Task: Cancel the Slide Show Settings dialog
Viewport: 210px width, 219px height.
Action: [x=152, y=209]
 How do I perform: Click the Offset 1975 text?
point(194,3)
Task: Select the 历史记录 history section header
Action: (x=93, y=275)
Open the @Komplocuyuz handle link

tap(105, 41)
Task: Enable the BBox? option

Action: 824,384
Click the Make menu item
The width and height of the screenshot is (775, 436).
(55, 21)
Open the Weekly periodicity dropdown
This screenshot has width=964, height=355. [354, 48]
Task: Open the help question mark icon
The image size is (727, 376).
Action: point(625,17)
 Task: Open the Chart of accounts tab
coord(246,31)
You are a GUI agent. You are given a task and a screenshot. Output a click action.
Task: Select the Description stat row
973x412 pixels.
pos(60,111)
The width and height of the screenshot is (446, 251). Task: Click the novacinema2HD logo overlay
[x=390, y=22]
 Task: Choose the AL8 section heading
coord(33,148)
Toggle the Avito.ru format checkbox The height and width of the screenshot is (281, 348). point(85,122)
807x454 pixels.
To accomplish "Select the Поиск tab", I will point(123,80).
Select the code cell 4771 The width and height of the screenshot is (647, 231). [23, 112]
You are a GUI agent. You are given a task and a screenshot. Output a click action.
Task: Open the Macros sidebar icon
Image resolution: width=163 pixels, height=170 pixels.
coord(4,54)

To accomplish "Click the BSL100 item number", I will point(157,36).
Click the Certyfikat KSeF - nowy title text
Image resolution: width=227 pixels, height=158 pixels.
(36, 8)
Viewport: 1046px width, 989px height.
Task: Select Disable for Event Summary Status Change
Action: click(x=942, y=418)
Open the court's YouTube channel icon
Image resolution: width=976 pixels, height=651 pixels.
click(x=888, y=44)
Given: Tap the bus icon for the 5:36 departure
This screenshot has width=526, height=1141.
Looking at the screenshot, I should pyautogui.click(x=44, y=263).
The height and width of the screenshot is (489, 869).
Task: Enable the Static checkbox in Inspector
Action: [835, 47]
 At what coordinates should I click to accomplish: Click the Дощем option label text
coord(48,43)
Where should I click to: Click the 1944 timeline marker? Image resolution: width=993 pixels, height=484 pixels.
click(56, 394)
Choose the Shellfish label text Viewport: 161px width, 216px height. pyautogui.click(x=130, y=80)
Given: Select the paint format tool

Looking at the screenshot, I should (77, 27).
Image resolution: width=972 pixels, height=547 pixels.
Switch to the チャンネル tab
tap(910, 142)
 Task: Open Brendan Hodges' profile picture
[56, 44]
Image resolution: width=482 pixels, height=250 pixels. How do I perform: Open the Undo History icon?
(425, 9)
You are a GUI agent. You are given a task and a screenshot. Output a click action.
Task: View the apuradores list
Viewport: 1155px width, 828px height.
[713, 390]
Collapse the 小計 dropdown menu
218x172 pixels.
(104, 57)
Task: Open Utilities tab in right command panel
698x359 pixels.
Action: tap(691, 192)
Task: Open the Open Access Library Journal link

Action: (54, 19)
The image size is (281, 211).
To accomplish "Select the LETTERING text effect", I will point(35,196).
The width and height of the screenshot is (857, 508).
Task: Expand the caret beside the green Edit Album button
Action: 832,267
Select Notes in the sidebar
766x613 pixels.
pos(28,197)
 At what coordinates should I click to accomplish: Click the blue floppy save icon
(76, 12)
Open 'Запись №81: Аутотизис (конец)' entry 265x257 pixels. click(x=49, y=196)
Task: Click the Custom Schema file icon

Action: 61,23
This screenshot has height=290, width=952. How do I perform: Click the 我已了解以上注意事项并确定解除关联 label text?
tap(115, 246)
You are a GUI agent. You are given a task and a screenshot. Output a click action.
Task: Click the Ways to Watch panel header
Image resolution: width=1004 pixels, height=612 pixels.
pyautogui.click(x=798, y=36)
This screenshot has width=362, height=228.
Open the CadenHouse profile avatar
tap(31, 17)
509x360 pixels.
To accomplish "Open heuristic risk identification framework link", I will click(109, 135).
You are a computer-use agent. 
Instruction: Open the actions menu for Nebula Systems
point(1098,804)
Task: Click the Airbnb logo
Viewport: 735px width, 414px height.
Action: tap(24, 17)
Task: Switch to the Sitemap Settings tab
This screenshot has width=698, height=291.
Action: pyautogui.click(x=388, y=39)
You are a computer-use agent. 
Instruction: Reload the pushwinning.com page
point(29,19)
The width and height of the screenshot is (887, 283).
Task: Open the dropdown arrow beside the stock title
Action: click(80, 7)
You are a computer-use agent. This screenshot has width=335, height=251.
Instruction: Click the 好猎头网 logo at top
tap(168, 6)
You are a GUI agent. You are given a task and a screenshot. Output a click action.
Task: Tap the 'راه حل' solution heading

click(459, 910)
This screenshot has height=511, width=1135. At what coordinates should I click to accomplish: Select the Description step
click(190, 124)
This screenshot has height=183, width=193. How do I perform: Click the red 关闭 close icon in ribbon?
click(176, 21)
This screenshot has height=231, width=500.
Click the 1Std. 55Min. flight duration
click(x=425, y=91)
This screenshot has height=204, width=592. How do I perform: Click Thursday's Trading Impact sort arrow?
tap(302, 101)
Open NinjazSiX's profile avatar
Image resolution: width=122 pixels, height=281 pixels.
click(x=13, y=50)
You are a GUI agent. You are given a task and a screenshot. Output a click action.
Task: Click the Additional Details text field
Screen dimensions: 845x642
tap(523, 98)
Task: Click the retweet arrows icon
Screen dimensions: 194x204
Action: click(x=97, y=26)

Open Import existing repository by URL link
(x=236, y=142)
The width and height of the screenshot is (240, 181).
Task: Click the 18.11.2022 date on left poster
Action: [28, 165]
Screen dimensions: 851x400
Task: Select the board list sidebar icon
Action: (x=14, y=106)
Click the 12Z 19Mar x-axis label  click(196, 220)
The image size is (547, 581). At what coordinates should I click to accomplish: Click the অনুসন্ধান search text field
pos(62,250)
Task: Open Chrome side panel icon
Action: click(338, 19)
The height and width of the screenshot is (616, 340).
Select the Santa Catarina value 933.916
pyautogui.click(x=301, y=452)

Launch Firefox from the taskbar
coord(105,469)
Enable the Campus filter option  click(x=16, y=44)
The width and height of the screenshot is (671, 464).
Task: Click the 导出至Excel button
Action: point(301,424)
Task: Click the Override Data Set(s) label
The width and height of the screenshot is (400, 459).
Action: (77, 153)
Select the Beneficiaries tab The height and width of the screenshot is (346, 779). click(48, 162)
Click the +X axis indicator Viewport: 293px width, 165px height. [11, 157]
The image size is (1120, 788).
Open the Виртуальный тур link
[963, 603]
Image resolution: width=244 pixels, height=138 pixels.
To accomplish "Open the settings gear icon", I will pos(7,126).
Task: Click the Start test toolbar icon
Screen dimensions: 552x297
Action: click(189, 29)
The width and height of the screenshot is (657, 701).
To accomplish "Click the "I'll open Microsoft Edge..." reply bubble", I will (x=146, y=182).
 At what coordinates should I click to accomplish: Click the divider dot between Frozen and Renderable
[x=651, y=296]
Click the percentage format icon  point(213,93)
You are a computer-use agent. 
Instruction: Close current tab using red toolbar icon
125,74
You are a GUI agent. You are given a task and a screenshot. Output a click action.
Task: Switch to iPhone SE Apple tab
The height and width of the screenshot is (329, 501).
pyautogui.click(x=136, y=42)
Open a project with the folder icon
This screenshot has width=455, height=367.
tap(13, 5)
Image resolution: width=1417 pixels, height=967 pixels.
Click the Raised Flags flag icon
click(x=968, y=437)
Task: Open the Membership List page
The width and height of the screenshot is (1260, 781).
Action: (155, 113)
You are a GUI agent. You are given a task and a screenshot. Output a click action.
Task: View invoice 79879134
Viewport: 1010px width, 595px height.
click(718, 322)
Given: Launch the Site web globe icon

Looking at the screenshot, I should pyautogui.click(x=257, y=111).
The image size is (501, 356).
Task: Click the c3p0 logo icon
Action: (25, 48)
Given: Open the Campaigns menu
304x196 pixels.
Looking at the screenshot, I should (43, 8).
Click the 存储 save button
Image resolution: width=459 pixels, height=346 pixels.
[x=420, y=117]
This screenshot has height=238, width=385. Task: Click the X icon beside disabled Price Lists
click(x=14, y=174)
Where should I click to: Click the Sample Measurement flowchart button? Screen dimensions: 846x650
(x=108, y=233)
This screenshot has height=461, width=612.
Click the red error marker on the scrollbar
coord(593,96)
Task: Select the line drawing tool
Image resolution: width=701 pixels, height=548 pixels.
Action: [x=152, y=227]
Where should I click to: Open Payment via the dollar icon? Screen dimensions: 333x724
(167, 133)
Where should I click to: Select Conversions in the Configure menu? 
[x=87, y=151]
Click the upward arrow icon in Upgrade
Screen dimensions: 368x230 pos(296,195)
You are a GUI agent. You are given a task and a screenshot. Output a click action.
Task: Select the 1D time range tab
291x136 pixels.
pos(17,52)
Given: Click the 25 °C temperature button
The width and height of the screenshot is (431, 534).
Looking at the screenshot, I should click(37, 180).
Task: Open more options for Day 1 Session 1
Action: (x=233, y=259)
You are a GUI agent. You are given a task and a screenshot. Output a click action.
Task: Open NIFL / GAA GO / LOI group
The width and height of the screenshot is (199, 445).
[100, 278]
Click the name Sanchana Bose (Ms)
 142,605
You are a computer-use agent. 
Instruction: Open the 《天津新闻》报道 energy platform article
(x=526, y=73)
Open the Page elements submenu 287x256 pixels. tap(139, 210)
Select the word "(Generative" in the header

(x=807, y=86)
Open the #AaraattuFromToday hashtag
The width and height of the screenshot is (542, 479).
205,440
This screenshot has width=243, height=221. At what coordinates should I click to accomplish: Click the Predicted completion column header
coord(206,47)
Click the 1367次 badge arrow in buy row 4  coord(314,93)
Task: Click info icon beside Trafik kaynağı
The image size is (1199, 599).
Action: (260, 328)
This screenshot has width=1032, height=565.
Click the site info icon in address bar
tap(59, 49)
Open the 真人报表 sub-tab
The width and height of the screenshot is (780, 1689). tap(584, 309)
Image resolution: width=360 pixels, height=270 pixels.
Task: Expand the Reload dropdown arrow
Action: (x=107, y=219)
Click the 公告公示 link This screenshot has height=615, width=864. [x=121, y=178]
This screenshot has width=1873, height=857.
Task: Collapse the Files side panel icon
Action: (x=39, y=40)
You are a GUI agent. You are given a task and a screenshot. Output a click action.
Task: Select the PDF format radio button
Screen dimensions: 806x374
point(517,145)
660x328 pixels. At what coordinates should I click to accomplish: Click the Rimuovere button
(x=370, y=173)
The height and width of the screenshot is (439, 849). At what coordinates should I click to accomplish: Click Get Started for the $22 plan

==*==

**Task prompt:** When a line in the material above contains the word "axis", copy that line out.

**Solution for this task:**
Click the 12Z 19Mar x-axis label  click(196, 220)
Click the +X axis indicator Viewport: 293px width, 165px height. [11, 157]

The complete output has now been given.